━━ MATERIALS PROVIDED
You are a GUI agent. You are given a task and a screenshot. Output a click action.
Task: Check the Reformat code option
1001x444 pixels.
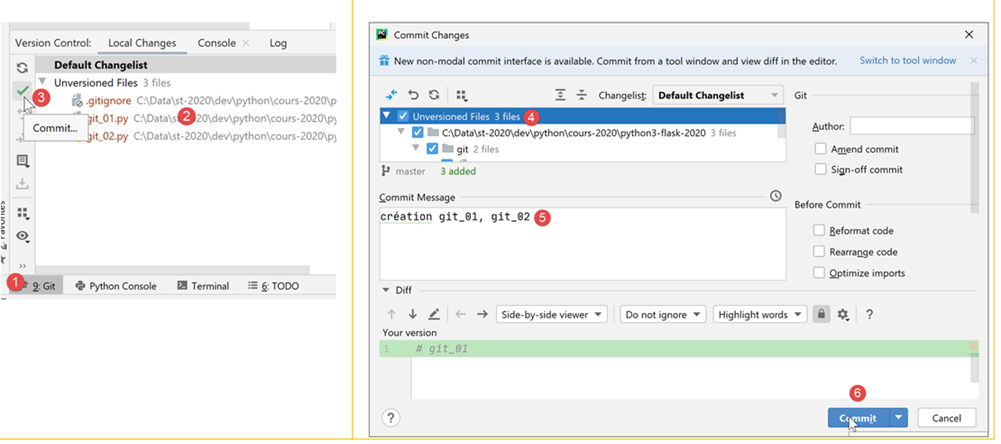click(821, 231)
━━━━
━━ MATERIALS PROVIDED
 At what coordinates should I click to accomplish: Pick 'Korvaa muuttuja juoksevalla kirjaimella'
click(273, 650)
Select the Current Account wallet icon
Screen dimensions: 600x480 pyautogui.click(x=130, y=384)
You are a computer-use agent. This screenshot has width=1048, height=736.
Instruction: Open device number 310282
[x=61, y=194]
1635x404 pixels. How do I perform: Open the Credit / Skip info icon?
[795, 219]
━━━━
EXERCISE REQUIREMENTS » Take the word "screenshot" and find each line of the material that contains it. Copy those lines.

EXERCISE OUTPUT »
You are a GUI agent. You are given a task and a screenshot. Output a click action.
You are a computer-use agent. This screenshot has width=1048, height=736.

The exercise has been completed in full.